Are many two column indexes a bad smell

h2index-tuning

I have table that contains failures. (15000 rows + on a abstract embedded system)

A failure has the following fields:

  • id PK BIGINT
  • errorNumber INT
  • source VARCHAR
  • raisedAt BIGINT
  • clearedAt BIGINT
  • cleared (computed column for sorting purposes = clearedat>0) BOOL

My first use case Is that I want to display all failures, the uncleared ones first.

Select * from FAILURES ORDER BY CLEARED asc, raisedAt desc;

Second use case is by a synchronization job. I want to delete all synchronized and cleared failures, there for all failures with an id smaller X and cleared

DELETE FROM FAILURES WHERE ID <? AND CLEARED;

Third use case is that I want to pick a specific uncleared failure.
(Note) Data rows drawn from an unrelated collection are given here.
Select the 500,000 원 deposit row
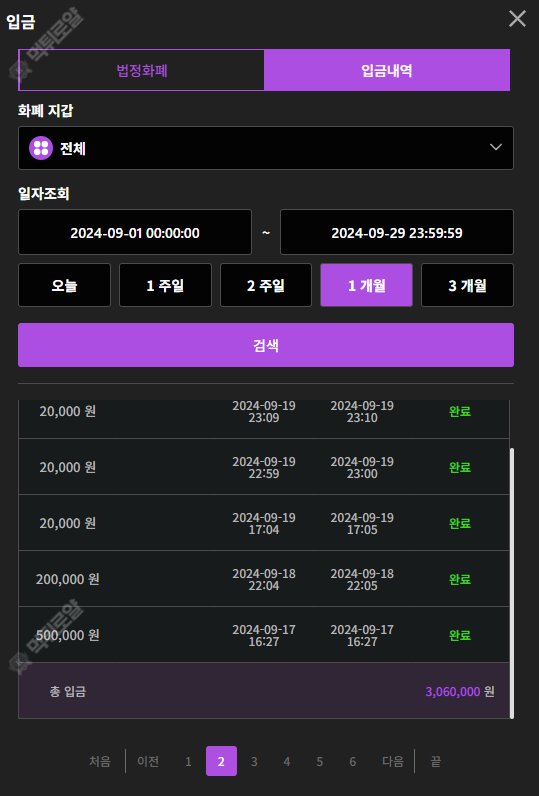Viewport: 539px width, 796px height. (264, 635)
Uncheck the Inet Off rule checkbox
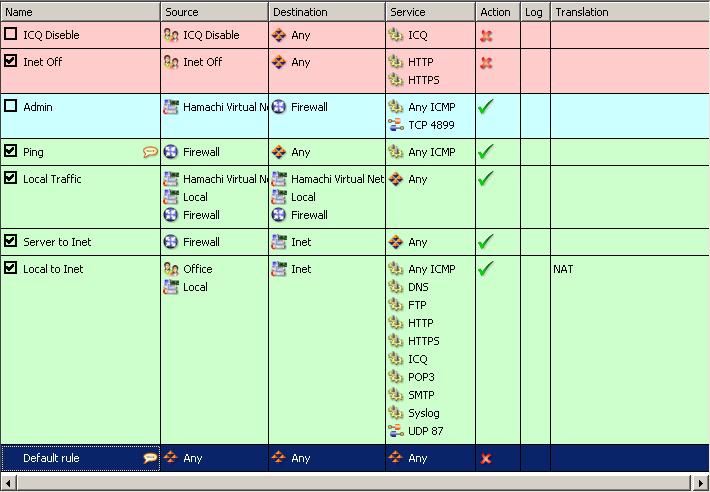This screenshot has height=492, width=710. click(x=11, y=62)
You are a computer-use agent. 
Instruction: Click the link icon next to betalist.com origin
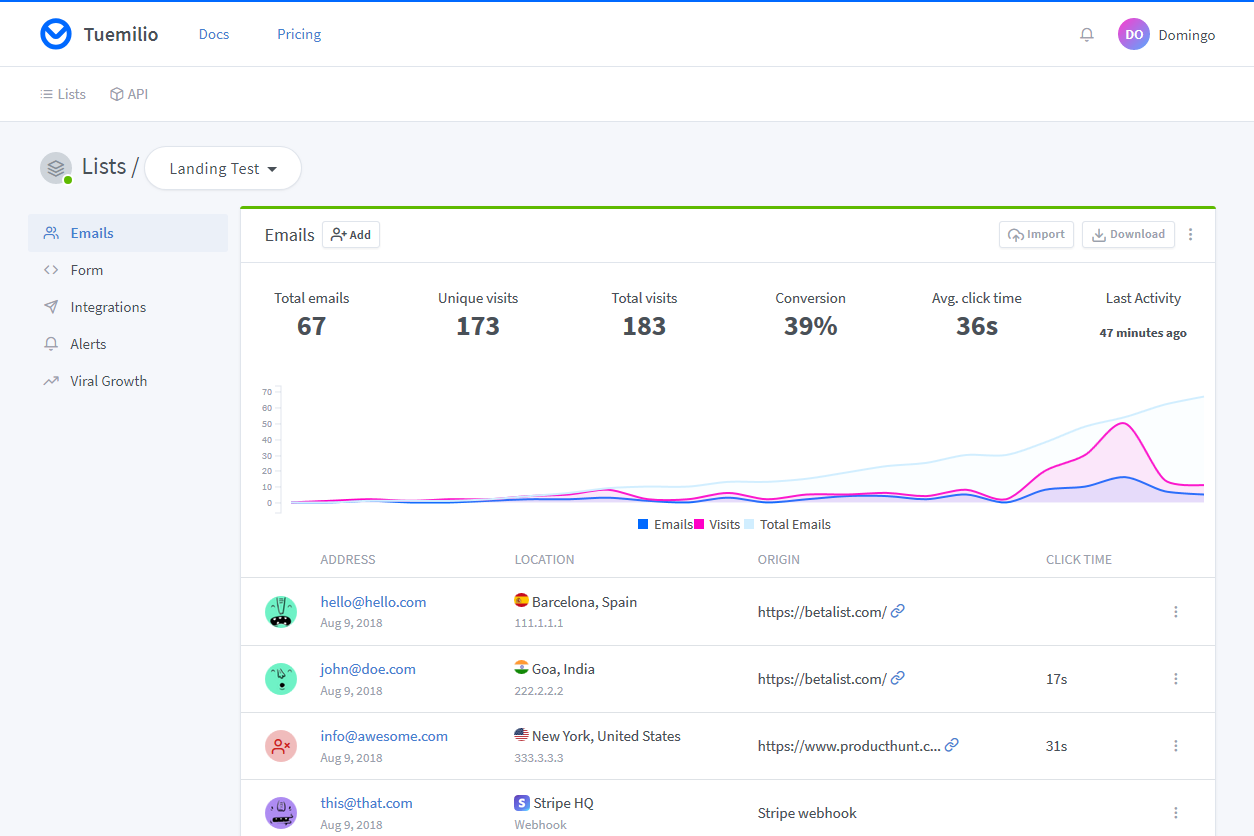click(x=897, y=611)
SELECT * FROM FAILURES WHERE SOURCE=? AND ERRORNUMBER=? AND NOT CLEARED;

This would lead me to the following indexes:

CREATE INDEX CLEARED_RAISEDAT_SORTED_FAILURES ON FAILURE_MANAGER.FAILURES (cleared asc,raisedat desc);
CREATE INDEX CLEARED_ID_FAILURES ON FAILURE_MANAGER.FAILURES (cleared asc,id desc);
CREATE INDEX CLEARED_SOURCE_SORTED_FAILURES ON FAILURE_MANAGER.FAILURES (cleared asc,SOURCE desc,ERRORNUMBER desc);

I sometimes still struggle with index definition. It seems odd to me that I have 3 different indexes, which all only differ in the second column. Relative to my described uses cases, are these indexes feasible or does this create unnecessary overhead? Are there any check up questions that I can ask my self to figure if this might be the correct setting?

Best Answer

I hope for you that most failures are cleared. In that case, when you query for cleared failures, the index will hurt performance. If you'd put that column in the second place, on the other hand, it might be benificial. When you're looking for not cleared - if those are rare - the index will help.